-- Task data start --

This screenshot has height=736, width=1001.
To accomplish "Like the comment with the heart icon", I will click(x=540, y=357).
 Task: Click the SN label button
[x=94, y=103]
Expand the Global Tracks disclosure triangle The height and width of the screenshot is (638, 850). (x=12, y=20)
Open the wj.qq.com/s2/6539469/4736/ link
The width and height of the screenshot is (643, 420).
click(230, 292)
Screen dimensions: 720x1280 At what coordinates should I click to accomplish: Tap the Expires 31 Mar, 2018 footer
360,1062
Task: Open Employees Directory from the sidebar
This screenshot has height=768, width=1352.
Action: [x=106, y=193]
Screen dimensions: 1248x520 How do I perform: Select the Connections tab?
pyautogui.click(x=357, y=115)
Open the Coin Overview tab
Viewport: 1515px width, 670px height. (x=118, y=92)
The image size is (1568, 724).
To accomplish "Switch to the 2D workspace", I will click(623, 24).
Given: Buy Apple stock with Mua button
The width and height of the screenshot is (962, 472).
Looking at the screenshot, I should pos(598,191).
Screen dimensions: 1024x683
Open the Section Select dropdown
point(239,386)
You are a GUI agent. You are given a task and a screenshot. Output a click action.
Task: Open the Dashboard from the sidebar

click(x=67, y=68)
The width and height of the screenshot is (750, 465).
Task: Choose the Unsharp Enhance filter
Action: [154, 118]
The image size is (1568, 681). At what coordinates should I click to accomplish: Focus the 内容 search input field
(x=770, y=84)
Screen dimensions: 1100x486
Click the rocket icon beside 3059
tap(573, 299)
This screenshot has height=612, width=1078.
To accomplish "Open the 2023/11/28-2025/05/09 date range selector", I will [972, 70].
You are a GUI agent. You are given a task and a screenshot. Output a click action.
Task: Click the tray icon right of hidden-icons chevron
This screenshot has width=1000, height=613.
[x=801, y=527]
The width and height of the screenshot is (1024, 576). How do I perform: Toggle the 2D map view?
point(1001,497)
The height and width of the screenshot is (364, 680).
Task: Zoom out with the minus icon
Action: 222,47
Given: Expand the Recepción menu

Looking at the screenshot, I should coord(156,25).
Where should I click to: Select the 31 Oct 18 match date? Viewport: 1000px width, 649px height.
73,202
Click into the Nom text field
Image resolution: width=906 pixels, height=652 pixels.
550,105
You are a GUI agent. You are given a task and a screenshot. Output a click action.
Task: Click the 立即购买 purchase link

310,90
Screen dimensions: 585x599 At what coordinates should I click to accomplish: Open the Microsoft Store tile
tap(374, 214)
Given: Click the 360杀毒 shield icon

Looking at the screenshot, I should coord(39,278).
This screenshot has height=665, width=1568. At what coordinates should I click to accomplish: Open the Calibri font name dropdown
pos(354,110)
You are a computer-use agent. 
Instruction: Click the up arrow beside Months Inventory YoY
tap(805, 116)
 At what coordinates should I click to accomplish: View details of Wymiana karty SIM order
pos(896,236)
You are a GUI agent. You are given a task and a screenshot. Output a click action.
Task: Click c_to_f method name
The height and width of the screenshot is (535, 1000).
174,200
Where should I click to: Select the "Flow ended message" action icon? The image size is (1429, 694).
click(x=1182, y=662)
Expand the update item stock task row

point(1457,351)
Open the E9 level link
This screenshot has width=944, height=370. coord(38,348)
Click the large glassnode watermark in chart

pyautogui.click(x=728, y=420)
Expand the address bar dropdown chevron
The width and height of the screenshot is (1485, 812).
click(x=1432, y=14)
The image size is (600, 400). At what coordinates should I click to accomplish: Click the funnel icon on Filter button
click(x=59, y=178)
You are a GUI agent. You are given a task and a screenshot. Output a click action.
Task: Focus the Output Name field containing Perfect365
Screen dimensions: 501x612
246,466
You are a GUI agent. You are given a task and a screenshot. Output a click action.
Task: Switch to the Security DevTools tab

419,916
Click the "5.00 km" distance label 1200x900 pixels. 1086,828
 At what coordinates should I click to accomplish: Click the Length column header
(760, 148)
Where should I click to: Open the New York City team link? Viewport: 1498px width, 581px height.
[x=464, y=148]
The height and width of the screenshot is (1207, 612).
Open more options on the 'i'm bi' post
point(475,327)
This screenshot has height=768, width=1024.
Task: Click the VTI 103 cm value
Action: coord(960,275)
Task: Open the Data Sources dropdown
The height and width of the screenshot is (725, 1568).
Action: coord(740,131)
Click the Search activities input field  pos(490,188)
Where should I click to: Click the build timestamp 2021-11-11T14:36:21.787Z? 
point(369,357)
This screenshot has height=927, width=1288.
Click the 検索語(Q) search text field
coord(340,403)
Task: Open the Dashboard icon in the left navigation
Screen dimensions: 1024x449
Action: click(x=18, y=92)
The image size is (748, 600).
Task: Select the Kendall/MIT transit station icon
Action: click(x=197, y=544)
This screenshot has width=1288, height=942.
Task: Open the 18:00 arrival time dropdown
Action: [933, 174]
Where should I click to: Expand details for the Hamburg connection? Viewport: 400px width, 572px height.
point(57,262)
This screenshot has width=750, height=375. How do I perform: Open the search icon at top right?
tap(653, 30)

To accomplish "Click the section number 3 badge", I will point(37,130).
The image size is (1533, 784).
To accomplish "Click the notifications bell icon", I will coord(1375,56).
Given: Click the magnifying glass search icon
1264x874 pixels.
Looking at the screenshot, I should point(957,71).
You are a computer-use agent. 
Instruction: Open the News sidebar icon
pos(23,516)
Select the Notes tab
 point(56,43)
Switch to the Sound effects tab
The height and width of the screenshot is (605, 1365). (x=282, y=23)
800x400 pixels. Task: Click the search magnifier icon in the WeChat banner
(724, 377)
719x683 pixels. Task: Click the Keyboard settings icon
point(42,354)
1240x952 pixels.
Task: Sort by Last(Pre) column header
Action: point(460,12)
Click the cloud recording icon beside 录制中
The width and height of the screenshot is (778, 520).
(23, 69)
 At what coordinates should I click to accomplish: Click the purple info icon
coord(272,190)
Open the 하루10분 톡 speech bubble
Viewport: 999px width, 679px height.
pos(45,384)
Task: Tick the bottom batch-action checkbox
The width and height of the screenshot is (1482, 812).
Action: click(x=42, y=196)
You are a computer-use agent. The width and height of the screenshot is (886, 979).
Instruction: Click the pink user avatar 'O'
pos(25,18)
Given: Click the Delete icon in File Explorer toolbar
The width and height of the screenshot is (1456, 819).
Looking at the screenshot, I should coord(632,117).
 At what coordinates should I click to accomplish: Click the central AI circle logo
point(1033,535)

-- Task data end --

*Aim of the exercise*: Please recast all the rows above as a Markdown table with the columns No. and Text, numbering each row and leaving out blank lines.

*Task output*:
| No. | Text |
|---|---|
| 1 | This screenshot has height=736, width=1001. |
| 2 | To accomplish "Like the comment with the heart icon", I will click(x=540, y=357). |
| 3 |  Task: Click the SN label button |
| 4 | [x=94, y=103] |
| 5 | Expand the Global Tracks disclosure triangle The height and width of the screenshot is (638, 850). (x=12, y=20) |
| 6 | Open the wj.qq.com/s2/6539469/4736/ link |
| 7 | The width and height of the screenshot is (643, 420). |
| 8 | click(230, 292) |
| 9 | Screen dimensions: 720x1280 At what coordinates should I click to accomplish: Tap the Expires 31 Mar, 2018 footer |
| 10 | 360,1062 |
| 11 | Task: Open Employees Directory from the sidebar |
| 12 | This screenshot has height=768, width=1352. |
| 13 | Action: [x=106, y=193] |
| 14 | Screen dimensions: 1248x520 How do I perform: Select the Connections tab? |
| 15 | pyautogui.click(x=357, y=115) |
| 16 | Open the Coin Overview tab |
| 17 | Viewport: 1515px width, 670px height. (x=118, y=92) |
| 18 | The image size is (1568, 724). |
| 19 | To accomplish "Switch to the 2D workspace", I will click(623, 24). |
| 20 | Given: Buy Apple stock with Mua button |
| 21 | The width and height of the screenshot is (962, 472). |
| 22 | Looking at the screenshot, I should pos(598,191). |
| 23 | Screen dimensions: 1024x683 |
| 24 | Open the Section Select dropdown |
| 25 | point(239,386) |
| 26 | You are a GUI agent. You are given a task and a screenshot. Output a click action. |
| 27 | Task: Open the Dashboard from the sidebar |
| 28 | click(x=67, y=68) |
| 29 | The width and height of the screenshot is (750, 465). |
| 30 | Task: Choose the Unsharp Enhance filter |
| 31 | Action: [154, 118] |
| 32 | The image size is (1568, 681). At what coordinates should I click to accomplish: Focus the 内容 search input field |
| 33 | (x=770, y=84) |
| 34 | Screen dimensions: 1100x486 |
| 35 | Click the rocket icon beside 3059 |
| 36 | tap(573, 299) |
| 37 | This screenshot has height=612, width=1078. |
| 38 | To accomplish "Open the 2023/11/28-2025/05/09 date range selector", I will [972, 70]. |
| 39 | You are a GUI agent. You are given a task and a screenshot. Output a click action. |
| 40 | Task: Click the tray icon right of hidden-icons chevron |
| 41 | This screenshot has width=1000, height=613. |
| 42 | [x=801, y=527] |
| 43 | The width and height of the screenshot is (1024, 576). How do I perform: Toggle the 2D map view? |
| 44 | point(1001,497) |
| 45 | The height and width of the screenshot is (364, 680). |
| 46 | Task: Zoom out with the minus icon |
| 47 | Action: 222,47 |
| 48 | Given: Expand the Recepción menu |
| 49 | Looking at the screenshot, I should coord(156,25). |
| 50 | Where should I click to: Select the 31 Oct 18 match date? Viewport: 1000px width, 649px height. |
| 51 | 73,202 |
| 52 | Click into the Nom text field |
| 53 | Image resolution: width=906 pixels, height=652 pixels. |
| 54 | 550,105 |
| 55 | You are a GUI agent. You are given a task and a screenshot. Output a click action. |
| 56 | Task: Click the 立即购买 purchase link |
| 57 | 310,90 |
| 58 | Screen dimensions: 585x599 At what coordinates should I click to accomplish: Open the Microsoft Store tile |
| 59 | tap(374, 214) |
| 60 | Given: Click the 360杀毒 shield icon |
| 61 | Looking at the screenshot, I should coord(39,278). |
| 62 | This screenshot has height=665, width=1568. At what coordinates should I click to accomplish: Open the Calibri font name dropdown |
| 63 | pos(354,110) |
| 64 | You are a computer-use agent.  |
| 65 | Instruction: Click the up arrow beside Months Inventory YoY |
| 66 | tap(805, 116) |
| 67 |  At what coordinates should I click to accomplish: View details of Wymiana karty SIM order |
| 68 | pos(896,236) |
| 69 | You are a GUI agent. You are given a task and a screenshot. Output a click action. |
| 70 | Task: Click c_to_f method name |
| 71 | The height and width of the screenshot is (535, 1000). |
| 72 | 174,200 |
| 73 | Where should I click to: Select the "Flow ended message" action icon? The image size is (1429, 694). |
| 74 | click(x=1182, y=662) |
| 75 | Expand the update item stock task row |
| 76 | point(1457,351) |
| 77 | Open the E9 level link |
| 78 | This screenshot has width=944, height=370. coord(38,348) |
| 79 | Click the large glassnode watermark in chart |
| 80 | pyautogui.click(x=728, y=420) |
| 81 | Expand the address bar dropdown chevron |
| 82 | The width and height of the screenshot is (1485, 812). |
| 83 | click(x=1432, y=14) |
| 84 | The image size is (600, 400). At what coordinates should I click to accomplish: Click the funnel icon on Filter button |
| 85 | click(x=59, y=178) |
| 86 | You are a GUI agent. You are given a task and a screenshot. Output a click action. |
| 87 | Task: Focus the Output Name field containing Perfect365 |
| 88 | Screen dimensions: 501x612 |
| 89 | 246,466 |
| 90 | You are a GUI agent. You are given a task and a screenshot. Output a click action. |
| 91 | Task: Switch to the Security DevTools tab |
| 92 | 419,916 |
| 93 | Click the "5.00 km" distance label 1200x900 pixels. 1086,828 |
| 94 |  At what coordinates should I click to accomplish: Click the Length column header |
| 95 | (760, 148) |
| 96 | Where should I click to: Open the New York City team link? Viewport: 1498px width, 581px height. |
| 97 | [x=464, y=148] |
| 98 | The height and width of the screenshot is (1207, 612). |
| 99 | Open more options on the 'i'm bi' post |
| 100 | point(475,327) |
| 101 | This screenshot has height=768, width=1024. |
| 102 | Task: Click the VTI 103 cm value |
| 103 | Action: coord(960,275) |
| 104 | Task: Open the Data Sources dropdown |
| 105 | The height and width of the screenshot is (725, 1568). |
| 106 | Action: coord(740,131) |
| 107 | Click the Search activities input field  pos(490,188) |
| 108 | Where should I click to: Click the build timestamp 2021-11-11T14:36:21.787Z?  |
| 109 | point(369,357) |
| 110 | This screenshot has height=927, width=1288. |
| 111 | Click the 検索語(Q) search text field |
| 112 | coord(340,403) |
| 113 | Task: Open the Dashboard icon in the left navigation |
| 114 | Screen dimensions: 1024x449 |
| 115 | Action: click(x=18, y=92) |
| 116 | The image size is (748, 600). |
| 117 | Task: Select the Kendall/MIT transit station icon |
| 118 | Action: click(x=197, y=544) |
| 119 | This screenshot has width=1288, height=942. |
| 120 | Task: Open the 18:00 arrival time dropdown |
| 121 | Action: [933, 174] |
| 122 | Where should I click to: Expand details for the Hamburg connection? Viewport: 400px width, 572px height. |
| 123 | point(57,262) |
| 124 | This screenshot has width=750, height=375. How do I perform: Open the search icon at top right? |
| 125 | tap(653, 30) |
| 126 | To accomplish "Click the section number 3 badge", I will point(37,130). |
| 127 | The image size is (1533, 784). |
| 128 | To accomplish "Click the notifications bell icon", I will coord(1375,56). |
| 129 | Given: Click the magnifying glass search icon |
| 130 | 1264x874 pixels. |
| 131 | Looking at the screenshot, I should point(957,71). |
| 132 | You are a computer-use agent.  |
| 133 | Instruction: Open the News sidebar icon |
| 134 | pos(23,516) |
| 135 | Select the Notes tab |
| 136 |  point(56,43) |
| 137 | Switch to the Sound effects tab |
| 138 | The height and width of the screenshot is (605, 1365). (x=282, y=23) |
| 139 | 800x400 pixels. Task: Click the search magnifier icon in the WeChat banner |
| 140 | (724, 377) |
| 141 | 719x683 pixels. Task: Click the Keyboard settings icon |
| 142 | point(42,354) |
| 143 | 1240x952 pixels. |
| 144 | Task: Sort by Last(Pre) column header |
| 145 | Action: point(460,12) |
| 146 | Click the cloud recording icon beside 录制中 |
| 147 | The width and height of the screenshot is (778, 520). |
| 148 | (23, 69) |
| 149 |  At what coordinates should I click to accomplish: Click the purple info icon |
| 150 | coord(272,190) |
| 151 | Open the 하루10분 톡 speech bubble |
| 152 | Viewport: 999px width, 679px height. |
| 153 | pos(45,384) |
| 154 | Task: Tick the bottom batch-action checkbox |
| 155 | The width and height of the screenshot is (1482, 812). |
| 156 | Action: click(x=42, y=196) |
| 157 | You are a computer-use agent. The width and height of the screenshot is (886, 979). |
| 158 | Instruction: Click the pink user avatar 'O' |
| 159 | pos(25,18) |
| 160 | Given: Click the Delete icon in File Explorer toolbar |
| 161 | The width and height of the screenshot is (1456, 819). |
| 162 | Looking at the screenshot, I should coord(632,117). |
| 163 |  At what coordinates should I click to accomplish: Click the central AI circle logo |
| 164 | point(1033,535) |